UPDATED 12:23 EDT / OCTOBER 30 2012

NEWS

Instagramming in Hurricane Sandy’s Wake: Postcards from the Windy Edge

Hurricane Sandy is a very human event and humans are inventing ways to better represent the experience of living through a storm. Mobile Photo Group has released a live curated feed of the #hurricanesandy Instagram tag, as well as plotted together images of the storm’s damage. Xeni Jardin of BoingBoing writes about this and it’s very similar to the #HurricaneHackers informative docs complied as the hurricane rolled into the Eastern seaboard.

TIME magazine’s photogs have also solicited a bulk of images from the storm showing the devastation and strange fury framed by the camera. Some of the photographs taken through the night are particularly spectacular in their depiction of the human impact.

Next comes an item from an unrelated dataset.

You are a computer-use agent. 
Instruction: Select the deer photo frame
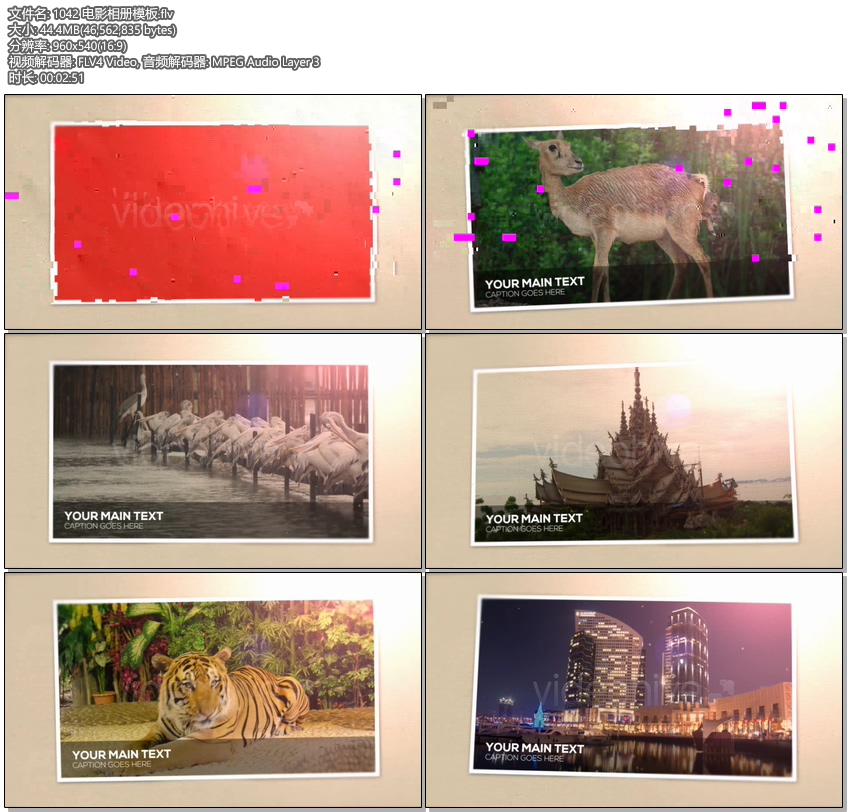pos(633,212)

Image hosting services such as Instagram and Flickr (see a #hurricanesandy search here) provide a platform for people in the wake of the storm to display its effects on them to the public in general. Images of flooded streets, blackouts, fallen trees, and property damage abound. As well as wet people standing in amidst the urban wreckage—soon we may expect to see more images to show not just the human impact, but the human response as the coast is reclaimed.

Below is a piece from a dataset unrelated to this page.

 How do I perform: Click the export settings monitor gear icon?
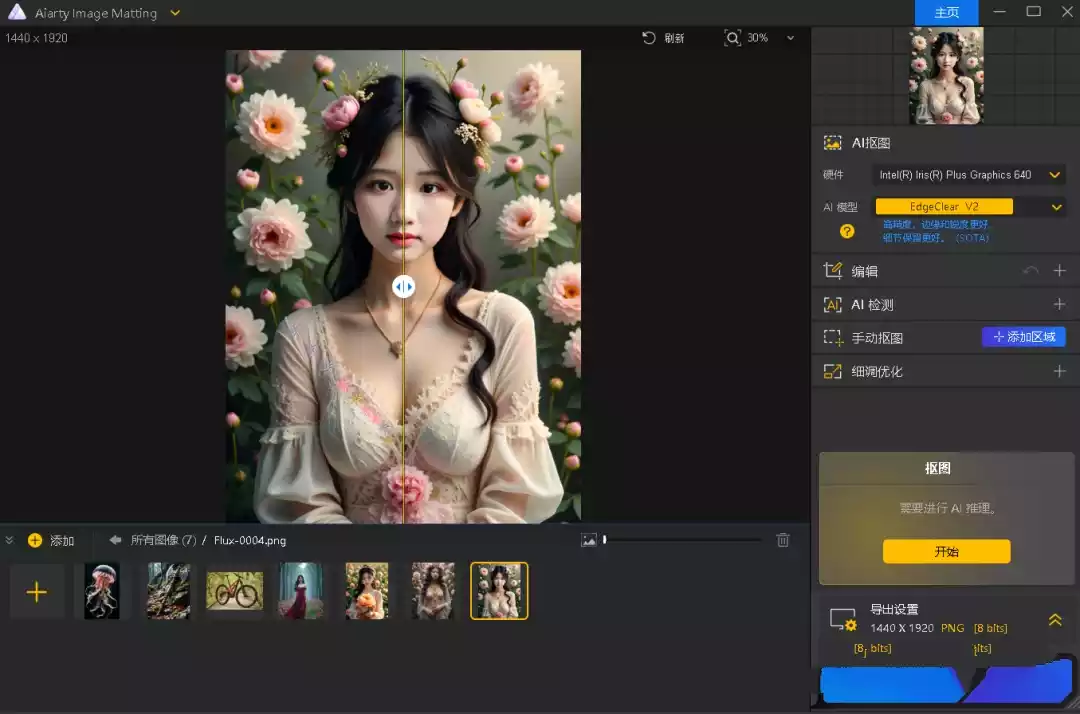[x=843, y=620]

For those looking for video on the subject, The Weather Channel has been running live coverage (all day and all night) of Hurricane Sandy on YouTube. Right now, over 41 thousand people are watching the radar image of the storm rotate slowly over Washington DC as images from the ongoing storm flip through ongoing coverage.

It’s going to be a very wet Halloween for the East coast, and the whole world is watching. In a way, the involvement of all these social technologies means that news organizations and citizens alike will have access to a great deal more information, video, and images means to change the way we view disasters as a culture.